_EXTRAIT DU DOCUMENT_.

═══

Ousmane Sembène a réalisé la version cinématographique de la nouvelle en 1966: La Noire de...[9] est le premier long métrage provenant de l’Afrique sub-saharienne et le premier film africain à retenir l’attention de la critique occidentale. L’œuvre fut très bien accueillie à sa sortie et remporta plusieurs récompenses, dont le prix Jean Vigo en 1966 pour meilleur long métrage[10].

Le fils d'Ousmane Sembène et Mbissine Thérèse Diop.

Dans l’adaptation cinématographique de la nouvelle, Sembène adopte de nouveau une structure de flash-back mais plus complexe. Le film commence avec l’arrivée de Diouana, jouée par Mbissine Thérèse Diop, en France. Les flash-backs sur sa vie au Sénégal, sont entremêlés avec des scènes de sa nouvelle vie, pour montrer l’image qu’elle avait auparavant d’une France pleine de promesses. Au lieu de la narration à la troisième personne employée dans la nouvelle, on entend les pensées de Diouana par le biais de la voix off qui communique son désespoir. Cette détresse est en partie causée par un sentiment d’étouffement que la caméra capture avec efficacité en montrant que Diouana est confinée dans le petit appartement français de ses patrons. Le film se clôt quand l’employeur de Diouana revient à Dakar pour payer sa famille et leur remettre le masque qu’elle avait offert à ses patrons. La famille refuse l’argent et « Monsieur » retourne sur le bateau pour quitter Dakar. Dans une longue séquence, la caméra fait des va-et-vient entre le Français, visiblement mal à l’aise, et le masque porté par le jeune garçon qui le suit.

═══

_LISTE DES ITEMS_.
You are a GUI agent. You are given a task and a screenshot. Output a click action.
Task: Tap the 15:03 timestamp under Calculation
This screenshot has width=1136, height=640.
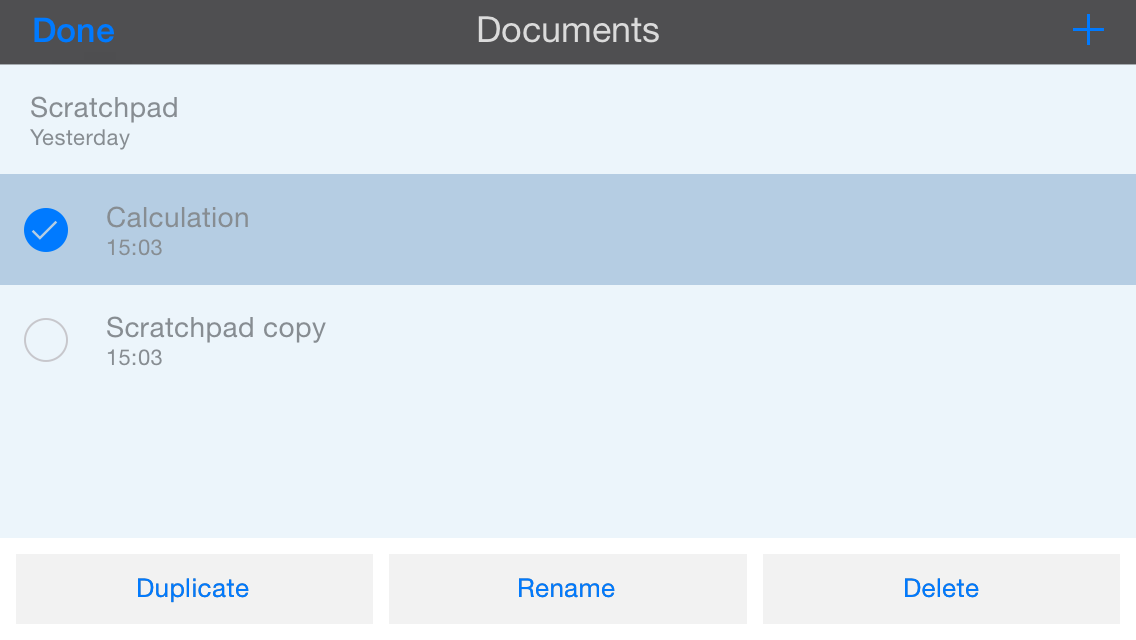click(x=134, y=248)
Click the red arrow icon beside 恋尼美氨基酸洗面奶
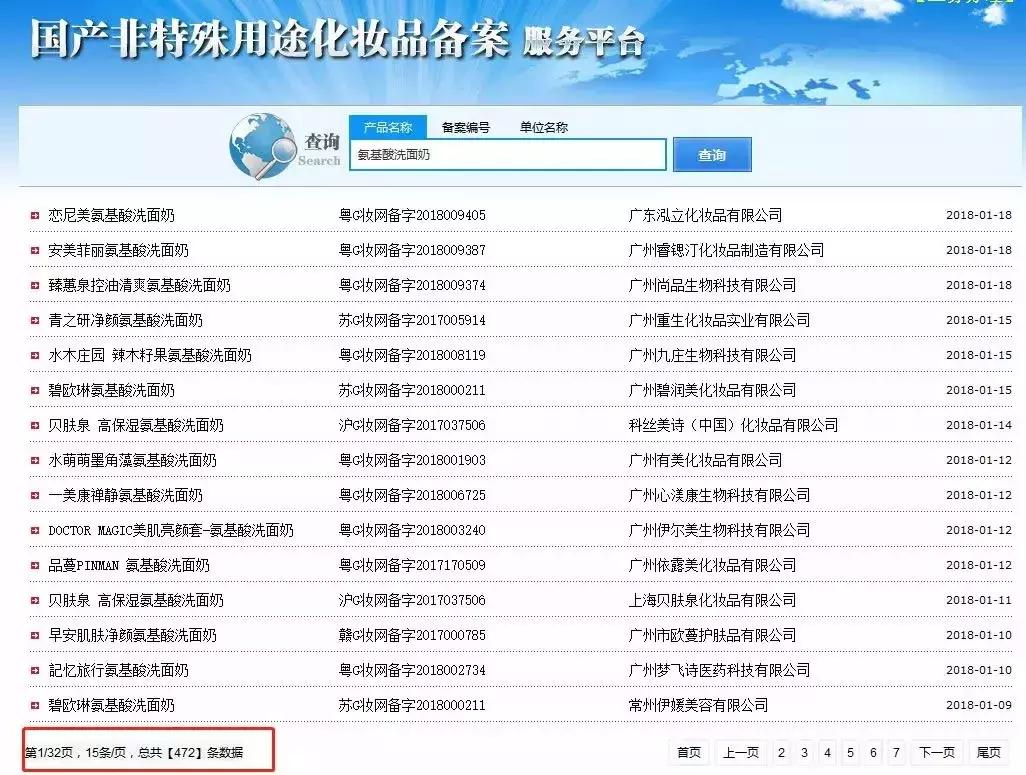The width and height of the screenshot is (1026, 775). (33, 214)
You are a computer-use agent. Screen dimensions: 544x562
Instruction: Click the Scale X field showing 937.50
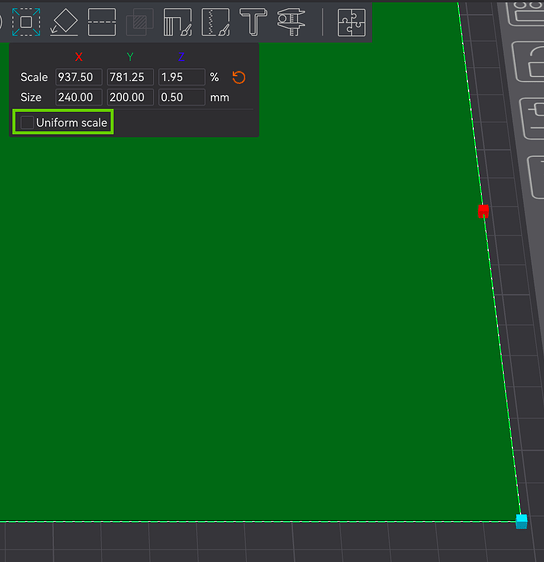79,77
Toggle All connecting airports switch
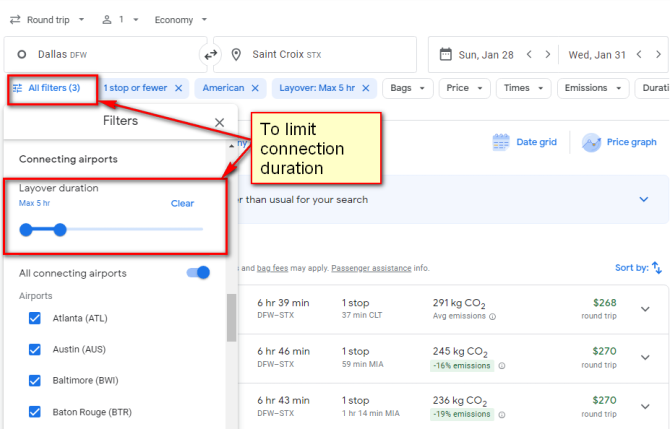Screen dimensions: 670x429 (198, 273)
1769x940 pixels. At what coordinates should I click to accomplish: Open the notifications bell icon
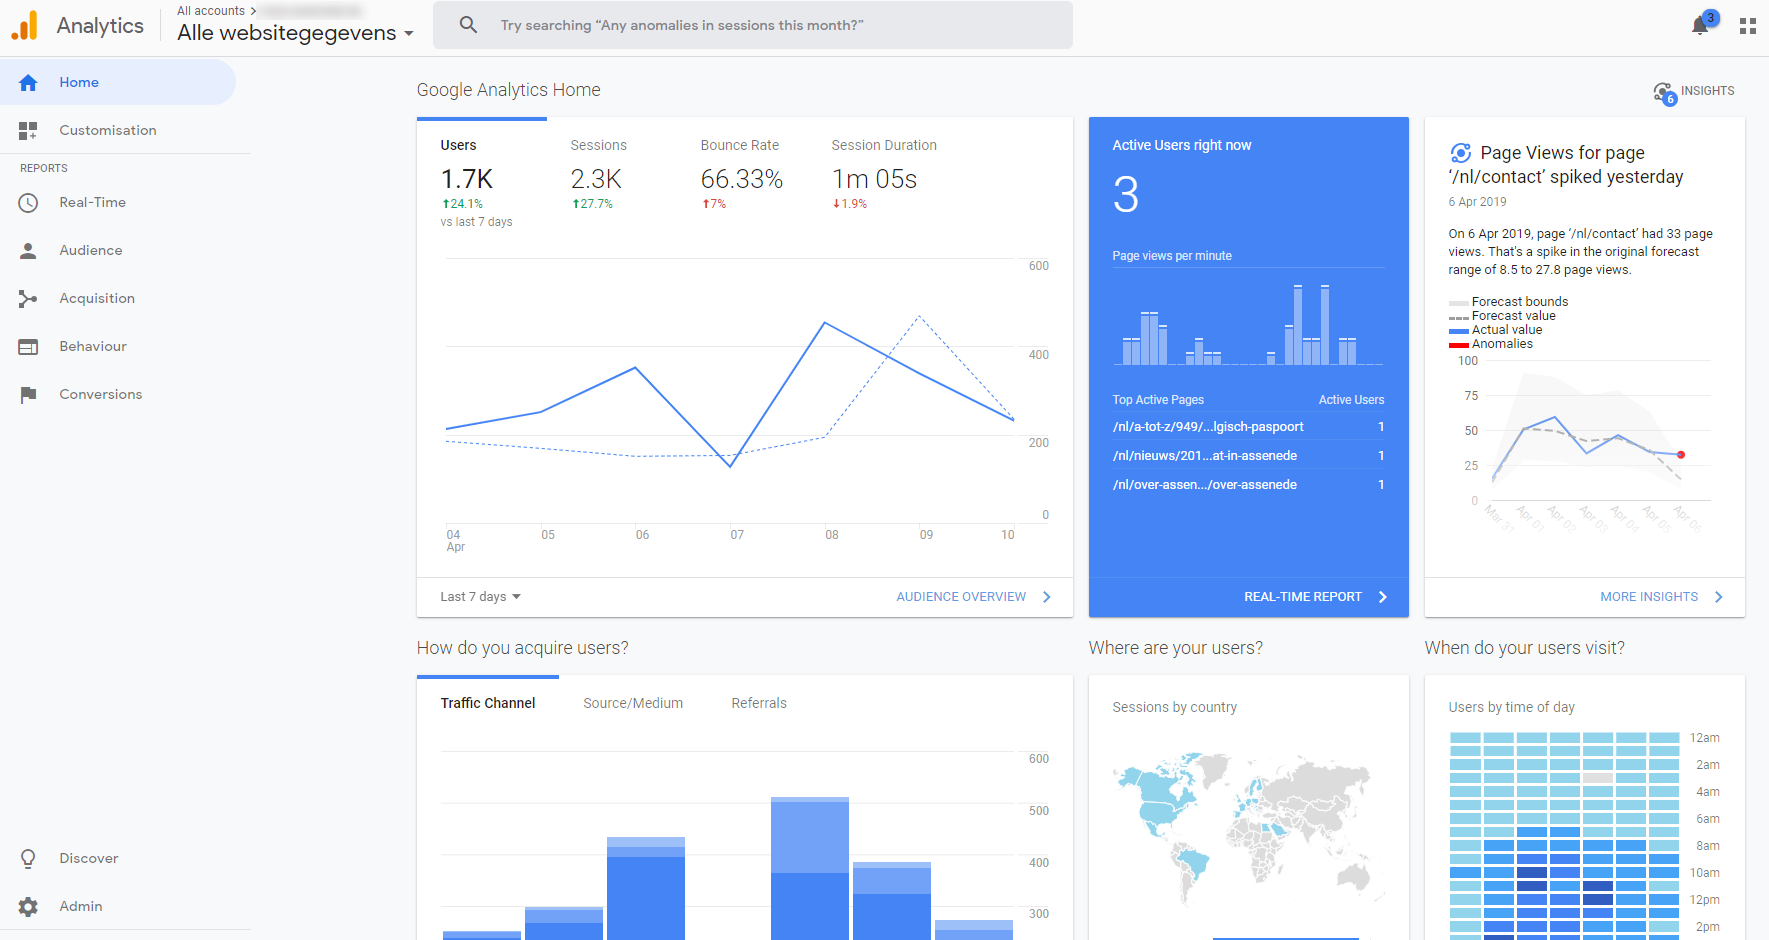pos(1700,26)
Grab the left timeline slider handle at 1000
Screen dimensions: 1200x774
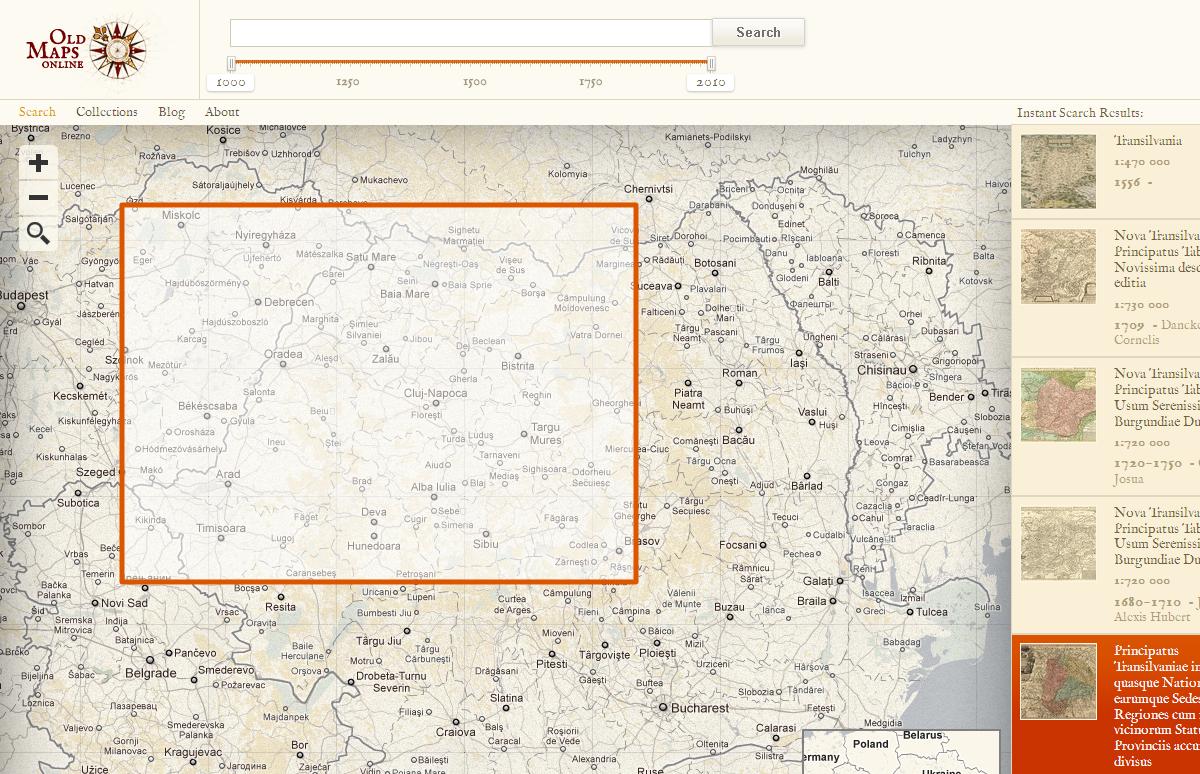click(x=231, y=64)
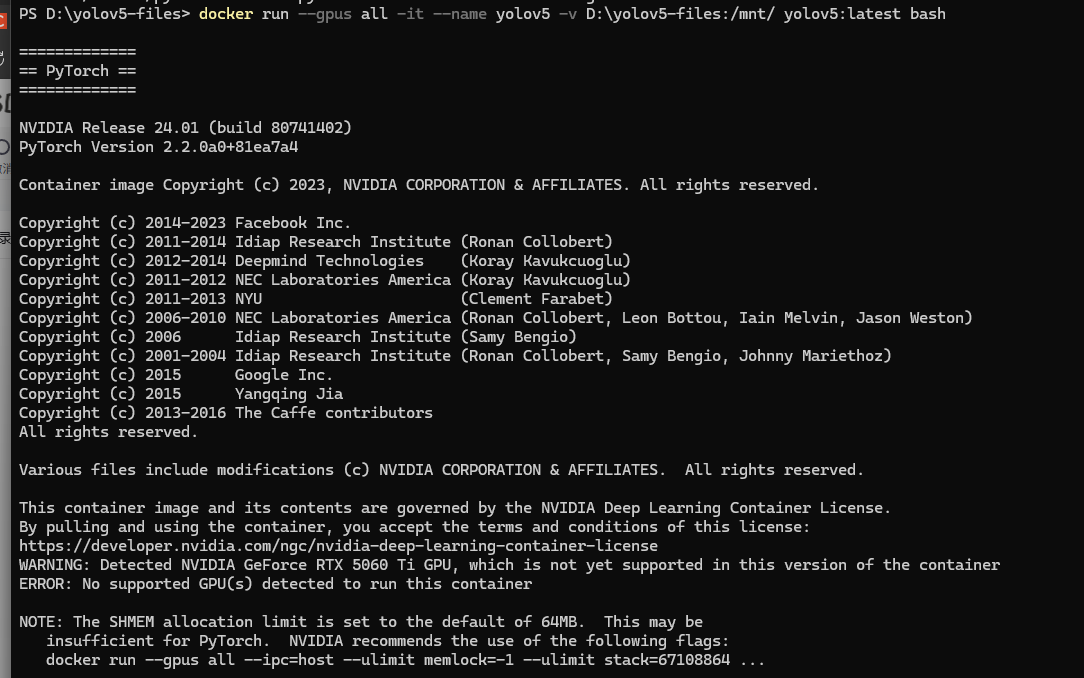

═══

_CONSIGNES_.
• A. Relevez tous les noms de lieux géographiques cités dans l'extrait du document.
• B. Répondez brièvement à ces questions sur l'extrait du document.
(i) En quelle année Ousmane Sembène a-t-il réalisé la version cinématographique de la nouvelle ?
(ii) Quelle actrice joue le rôle de Diouana ?
(iii) Que refuse la famille de Diouana à la fin du film ?

_RÉPONSES_.
• A. Afrique sub-saharienne, France, Sénégal, Dakar

• B.
(i) En 1966.
(ii) Mbissine Thérèse Diop.
(iii) L'argent.